Another example of conditions ruling lives is provided by Luis Alberto Urrea in The Devil’s Highway, which chronicles the suffering of a group of Mexicans who crossed into the U.S. through the Arizona desert in 2001.  Mr. Urrea notes the economic conditions at the time in the state of Veracruz, Mexico, where several of the individuals in the group came from:  “The people were killing themselves working the ranchos on the outskirts.  The fishermen couldn’t catch enough protein in the sea.  The cane cutters couldn’t cut enough cane.  The small peasant farmers couldn’t get good enough prices to cover the costs of planting and harvesting their coffee… Prices kept rising, and all families… were able to afford less and less.  Food was harder to come by: forget about telephones, clothes, cars, furniture.  Even chicken feed… was expensive.  Pampers, milk, baby formula, shoes, tuition, tools, medicine… Between Americanized prices for their frijoles, and the unpredictable spikes in the price of tortillas, the Veracruzanos sometimes didn’t even know how they would feed their families.” (pp. 44-45)

Beyond poor economic conditions, there are also numerous situations to be cited in which people’s lives are controlled by unsafe conditions in their home countries, such as the civil wars in Syria and Central African Republic.  Even without mass conflict, in many countries the average person has little protection from the violent whims of others.  In a recent column entitled “The Republic of Fear,” David Brooks notes that in many countries, especially in the developing word, unless a person is part of a wealthy, powerful elite, he cannot “take a basic level of order for granted.”  Mr.

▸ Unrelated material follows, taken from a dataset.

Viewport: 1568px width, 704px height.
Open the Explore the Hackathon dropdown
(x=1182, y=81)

Brooks writes that “People in many parts of the world simply live beyond the apparatus of law and order.” As I have written previously, women especially have little protection from family members or strangers in many parts of the world.

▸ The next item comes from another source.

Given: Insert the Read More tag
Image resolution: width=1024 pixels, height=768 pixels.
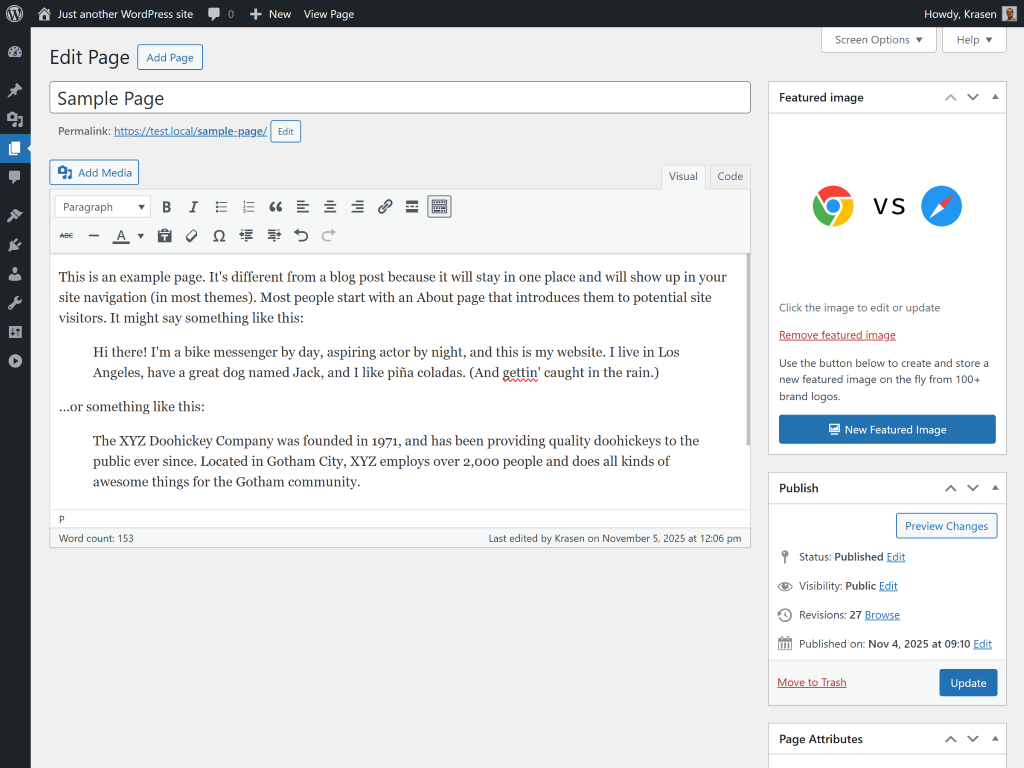Looking at the screenshot, I should [412, 207].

Lack of control over one’s life is especially apparent in parts of the world where people cannot practice their religion, cannot choose what they wear, cannot marry whom they want, or cannot be openly gay.  In western countries that value such freedoms, emphasizing the opportunity open borders would provide individuals to acquire these freedoms should particularly resonate with the public.

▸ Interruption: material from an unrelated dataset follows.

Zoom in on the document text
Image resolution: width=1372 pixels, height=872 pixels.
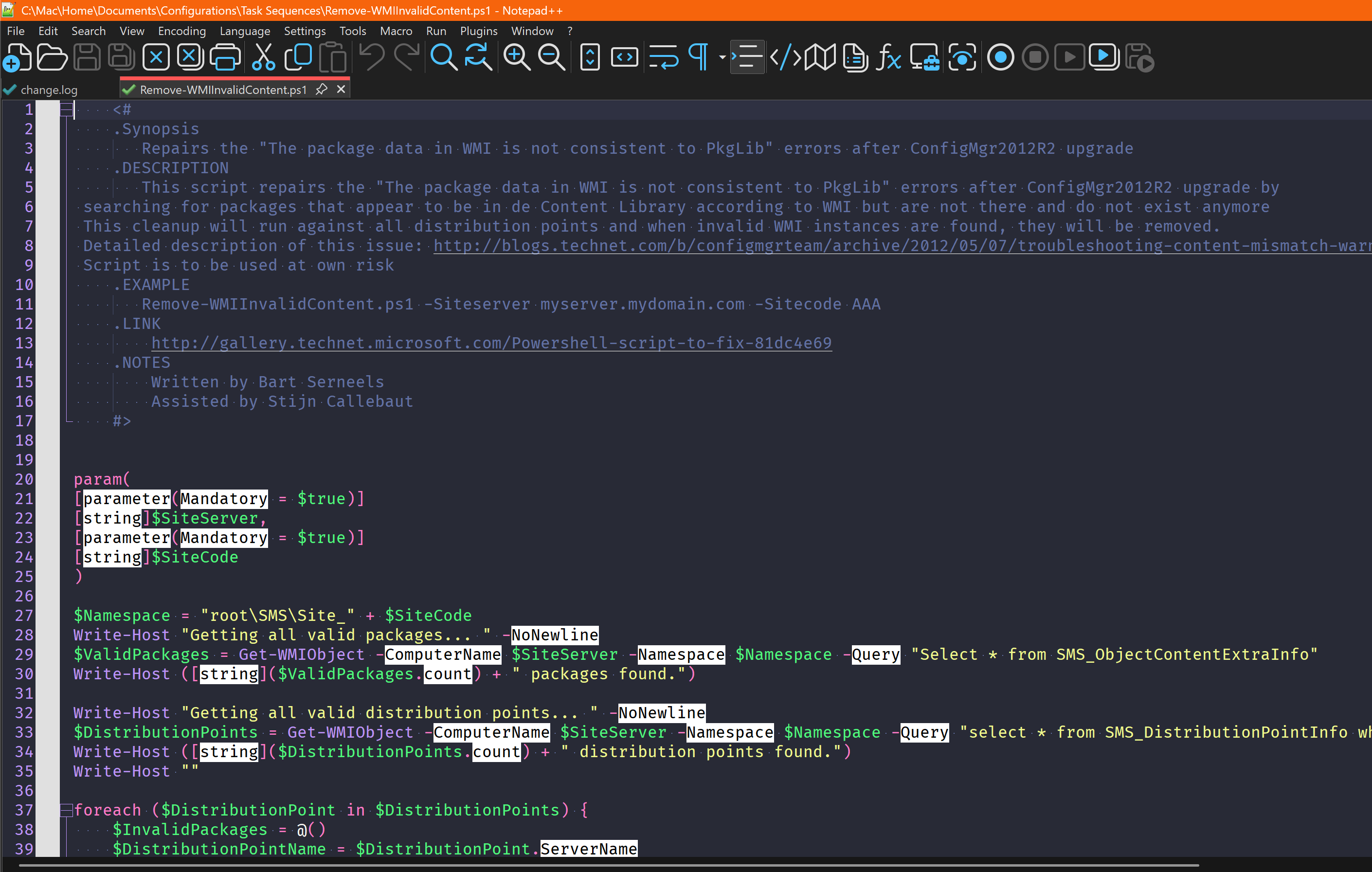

The message emphasizing control also must be accompanied by evidence that open borders would not negatively impact the lives of most people in immigrant receiving countries and that there would be mechanisms instituted to compensate those who might experience economic losses from open borders.  (Vipul has summarized these mechanisms.)  The Immigration Policy Center site provides more such evidence, as does this site (Here, here, here, and here).

It is true that no one has total control over their lives.  Even in advanced countries, the family environment in which we were raised, our natural abilities, and our health often determine our options.  The idea in the message Open borders allow people, not their place of birth, to control their lives is to remove place of birth as a limiting factor.

Hopefully advocates will reach a consensus on a simple, powerful message supporting open borders that will resonate with the public.  The message promoted here can be a starting point.